Ha muerto. Casi centenario, de salud no muy boyante, casi entierra a la familia (es un decir). Hay que ver como se agarra a la vida esta generación que hubo de sufrir la guerra, de la que fue combatiente, y la posguerra.

Lo he mencionado en alguna de mis entradas y si bien hoy debía ser el día de las alabanzas, no tengo motivos especiales para ello. Dominó toda mi edad escolar, ya antes de cumplir los seis años que era cuando oficialmente se iniciaba la Educación Primaria. Hasta los doce que hube de abandonarla.

De la escuela de "la letra con sangre entra", lo practicaba a mansalva. Me recuerdo frente a la pizarra, con un problema que habíamos de resolver, y en lugar de tener una actitud comprensiva y educante, enseñaba a guantazo limpio. Le teníamos miedo, no respeto. Actitud que mantenía fuera de la escuela.
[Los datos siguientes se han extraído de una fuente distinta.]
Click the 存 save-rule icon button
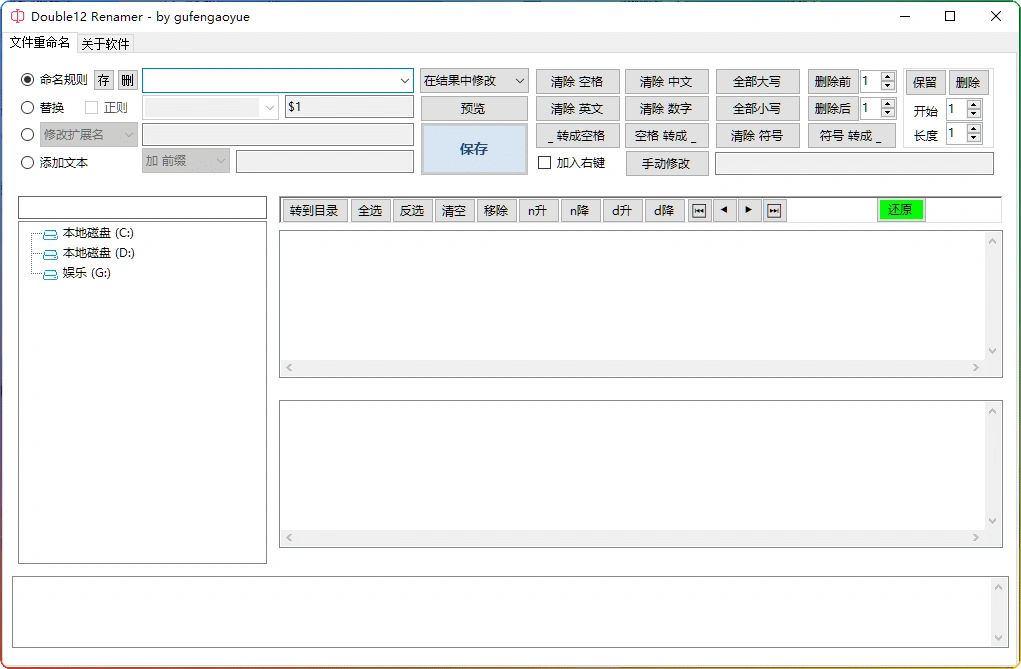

Hacíamos o dejábamos de hacer no en función de si estaba bien o mal, sino previendo la represalia que él pudiera tomar.

Mi amigo Quin, ya desaparecido, se cagó garras abajo de la sarta de guantazos que le estaba dando. Luego su hermana hubo de venir a limpiar el suelo de la clase. Qué diferencia con los tiempos actuales en que los padres lo hubieran corrido a hostias. Tan execrable era aquella escuela como intolerable es esta. Muchas veces he pensado ¿no le daba verguenza, un hombre ya mayor, pegar de esa forma a unos niños indefensos? ¿nunca habrá sentido remordimientos? No me tengo por rencoroso, pero no lo he olvidado.

Con la mierda del Coto Escolar, a los alumnos nos trató como a esclavos, haciéndonos trabajar en la rambla con agua. Y aunque fuera en seco. Inmensos dolores de piernas padecí por las tardes en aquellos años. Niños menores de doce años a los que incluso mandaba a regar su huerto. Y no veas con el riego de los árboles el mal que dió; también por ahí queda reflejado. Después, cuando cortaron los chopos, no vimos un céntimo ni unas gracias. Se lo quedaron, sin poder dar fe de quienes fueron los ladrones. Imagino que él, sería uno de ellos.

A pesar de ello, el año que fui presidente de la comisión de fiestas del pueblo, le pedí leyera el pregón a lo que accedió. El cacique que en aquel momento y durante muchos años mangoneaba el ayuntamiento, sin contar con nosotros lo impidió. Hoy, afortunadamente, se lo han pulido.

Como no todo fue negativo, pues algo aprendí, hoy le dedico mi recuerdo, sin acritú, y le deseo a su alma un eterno descanso, en paz.